Tuesday, July 24, 2007

RIP László Kovács (1933-2007)

The wonderfully talented László Kovács has passed away... His name may not be that well known to the masses, save for industry folks and film stewards like me...But I'll bet you've seen his work at some point...



Pat Saperstein and Todd McCarthy of Variety:

...the Hungarian-born cinematographer who shot counterculture classics such as "Easy Rider" as well as more mainstream pics including "Ghostbusters" and "Miss Congeniality" died Saturday in his sleep in Beverly Hills. He was 74.

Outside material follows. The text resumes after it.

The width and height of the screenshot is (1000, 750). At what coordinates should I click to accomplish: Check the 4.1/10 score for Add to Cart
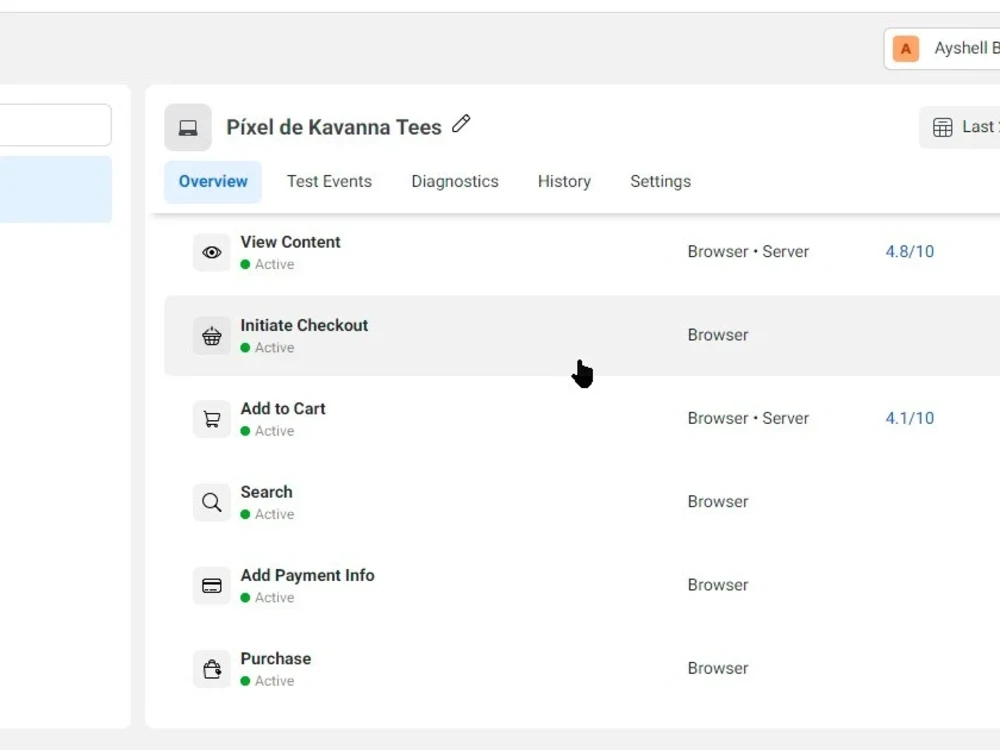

James Chressanthis, who is working on the documentary "Laszlo & Vilmos" about Kovacs and his friend of five decades, fellow d.p. Vilmos Zsigmond, said that although Kovacs, a cancer survivor, had been feeling better lately, he was not able to make a Friday meeting with longtime associate Bob Rafelson. "Their lives intersected with so many great filmmakers," Chressanthis said of the two lensers.

"He was my soulmate, like a brother," said Zsigmond. "We escaped together, we worked together, we helped each other. He was a great cinematographer."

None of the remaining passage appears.